R Graphical Manual

Browse All

Last data update: 2014.03.03

R: Multi-way standard error clustering

cluster.vcov

R Documentation

Multi-way standard error clustering

Description

Return a multi-way cluster-robust variance-covariance matrix

Usage

cluster.vcov(model, cluster, parallel = FALSE, use_white = NULL,
  df_correction = TRUE, leverage = FALSE, force_posdef = FALSE,
  stata_fe_model_rank = FALSE, debug = FALSE)

Arguments

`model`	The estimated model, usually an `lm` or `glm` class object
`cluster`	A `vector`, `matrix`, or `data.frame` of cluster variables, where each column is a separate variable. If the vector `1:nrow(data)` is used, the function effectively produces a regular heteroskedasticity-robust matrix. Alternatively, a `formula` specifying the cluster variables to be used (see Details).
`parallel`	Scalar or list. If a list, use the list as a list of connected processing cores/clusters. A scalar indicates no parallelization. See the parallel package.
`use_white`	Logical or `NULL`. See description below.
`df_correction`	Logical or `numeric`. `TRUE` computes degrees of freedom corrections, `FALSE` uses no corrections. A vector of length 2^D - 1 will directly set the degrees of freedom corrections.
`leverage`	Integer. EXPERIMENTAL Uses Mackinnon-White HC3-style leverage adjustments. Known to work in the non-clustering case, e.g., it reproduces HC3 if `df_correction = FALSE`. Set to 3 for HC3-style and 2 for HC2-style leverage adjustments.
`force_posdef`	Logical. Force the eigenvalues of the variance-covariance matrix to be positive.
`stata_fe_model_rank`	Logical. If `TRUE`, add 1 to model rank K to emulate Stata's fixed effect model rank for degrees of freedom adjustments.
`debug`	Logical. Print internal values useful for debugging to the console.

Details

This function implements multi-way clustering using the method suggested by Cameron, Gelbach, & Miller (2011), which involves clustering on 2^D - 1 dimensional combinations, e.g., if we're cluster on firm and year, then we compute for firm, year, and firm-year. Variance-covariance matrices with an odd number of cluster variables are added, and those with an even number are subtracted.

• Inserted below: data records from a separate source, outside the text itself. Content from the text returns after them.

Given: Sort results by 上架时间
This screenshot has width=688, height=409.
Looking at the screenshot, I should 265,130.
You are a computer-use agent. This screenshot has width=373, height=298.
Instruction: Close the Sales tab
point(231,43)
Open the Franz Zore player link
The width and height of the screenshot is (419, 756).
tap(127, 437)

The cluster variable(s) are specified by passing the entire variable(s) to cluster (cbind()'ed as necessary). The cluster variables should be of the same number of rows as the original data set; observations omitted or excluded in the model estimation will be handled accordingly.

Alternatively, you can use a formula to specify which variables from the original data frame to use as cluster variables, e.g., ~ firmid + year.

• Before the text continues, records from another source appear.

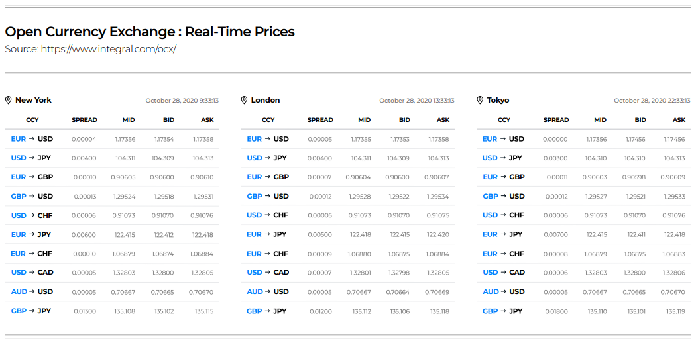This screenshot has width=696, height=343.
Task: Click the Open Currency Exchange page title
Action: click(x=150, y=32)
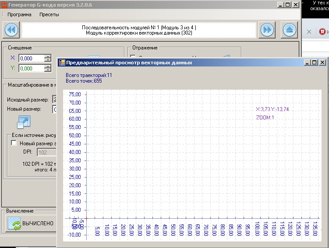The height and width of the screenshot is (248, 329).
Task: Click the Y offset input field
Action: (31, 68)
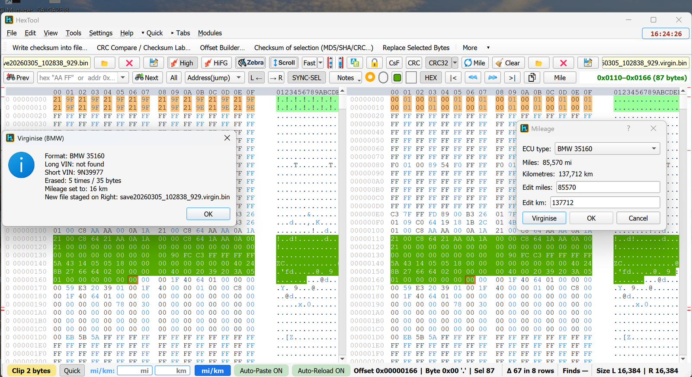Screen dimensions: 692x377
Task: Expand the Address(jump) dropdown
Action: click(x=238, y=78)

Ma (2014) suggests using the White (1980) variance-covariance matrix as the final, subtracted matrix when the union of the clustering dimensions U results in a single observation per group in U; e.g., if clustering by firm and year, there is only one observation per firm-year, we subtract the White (1980) HC0 variance-covariance from the sum of the firm and year vcov matrices. This is detected automatically (if use_white = NULL), but you can force this one way or the other by setting use_white = TRUE or FALSE.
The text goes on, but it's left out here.